It is said that we are the Cro-Magnon. Within the statistical variations of human physiognomy if an infant from those scores of thousands of years ago were dropped down and raised amongst us, we would find before us a human being basically indistinguishable from the rest of us. The Cro-Magnon of 50,000 years ago had the body, the brain, the personhood, of ourselves.
Peter Ouspensky (d.1947), writing in his early Gurdjieff years of around 1915, expressed words to the effect that "one could go mad from contemplating an ashtray". I was in my mid 20s when investigating this material. I was surviving as a sculptor in copper, and I imagined Ouspensky in deep contemplation, settled in comfortable surroundings and smoking a cigarette.
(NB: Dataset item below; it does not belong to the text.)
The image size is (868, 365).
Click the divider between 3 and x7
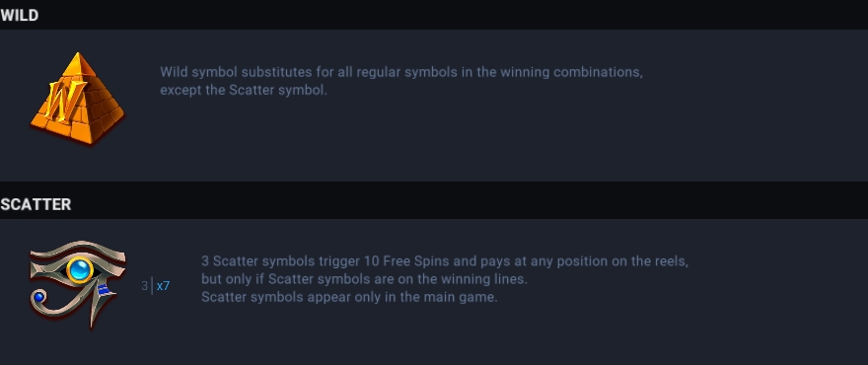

As he tapped the ash from his cigarette into the copper ashtray at his side he was flooded with intimations of all involved in its seemingly innocuous existence.
Between a Cro-Magnon fascination with a strange and wonderful substance sweated by the rocks from which he'd made his fire pit to the existence of Ouspensky's ashtray lie thousand of years of inspiration and iteration: thousands of years of innovation and intuition and (quite simply) Genius. And this is true of every aspect of modernity.
All the advances in practical solutions to everyday tasks have led to our ever-so modern "fifty dollar-answers-to-five cent-questions" and to fabulous answers to questions that don't even exist.
All of this is the product of Cro-Magnon consciousness.
The sleep of Awareness is undisturbed.